Defendia que homens e mulheres eram
iguais. Com tais ideias, só podia incomodar. A sua obra, “A Politeia”, sumiu.
Nas democráticas pólis onde o Cachorro viveu, cidadãos eram poucos e privilegiados.
Os homens davam as cartas. O cinosargo, onde o orgulhoso vira-latas filosofava,
era o colégio para filhos de quem não tinha cidadania. Por exemplo, o rebento
de um cidadão com uma escrava, com uma prostituta, com uma estrangeira ou
nascido fora de um casamento. A fruta não cai longe do pé. Diógenes era o
intelectual dos excluídos. Odiava instituições. Admirava o autocontrole, a
altivez, autossuficiência, o desprendimento, a liberdade, o sol.

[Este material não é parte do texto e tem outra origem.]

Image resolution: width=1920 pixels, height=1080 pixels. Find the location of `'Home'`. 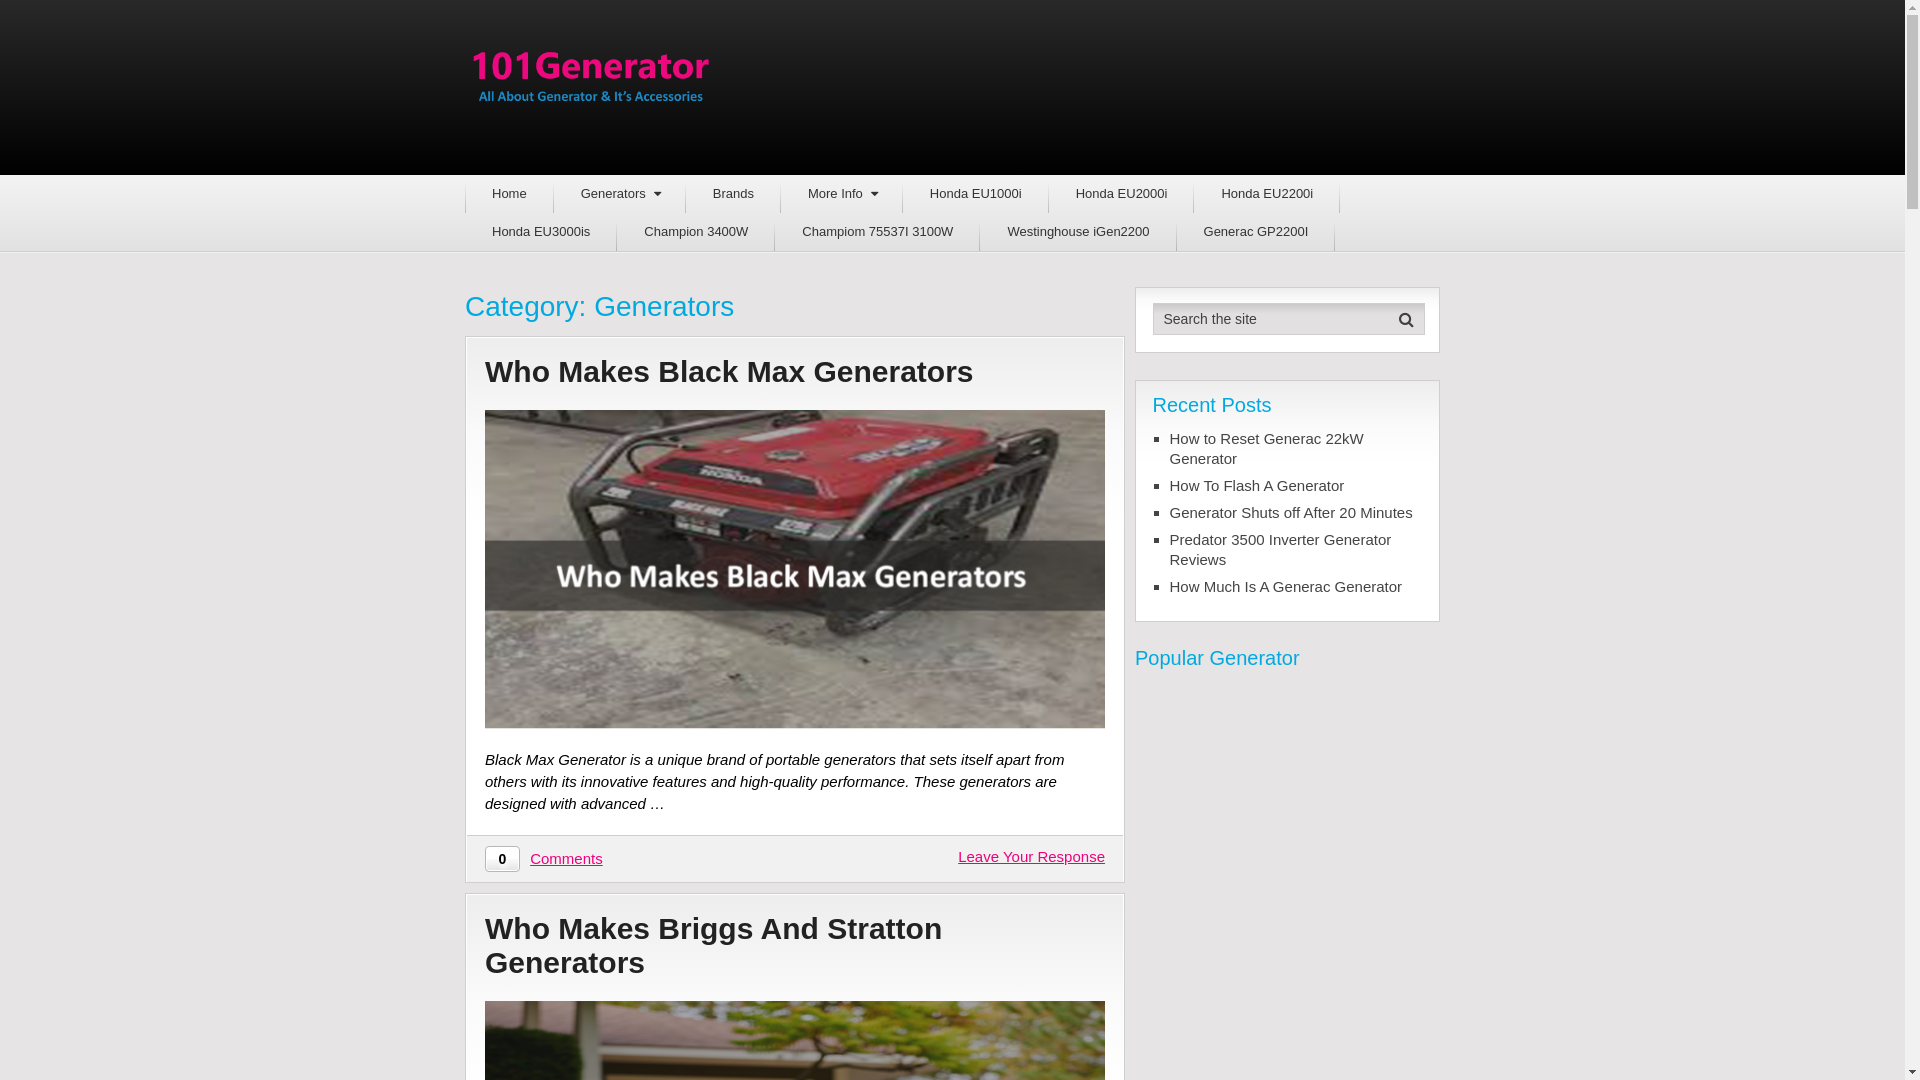

'Home' is located at coordinates (464, 193).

Viveu fora da caixa. Não se via como
grego ou como cidadão de um lugar, mas como homem. Tão simples e tão difícil!
Tão antigo e tão novo! Como largar tudo para viver com tamanha simplicidade?
Parece que ele amava os cães pela falta de pudor desses bichos, que fazem suas
necessidades fisiológicas diante de qualquer um sem ligar para convenções
sociais. Ao contrário de Platão, o cínico canino só acreditava em homens
concretos e em ações.
Alexandre confessaria que gostaria de ter sido Diógenes. A
vida como sábio vira-latas foi recompensada. Ganhou lápide pomposa, quadro de
Rafael e um lugar na posteridade. A morte não o poupou da glória. O que ensinou
sobre a felicidade? Que viver basta em si mesmo.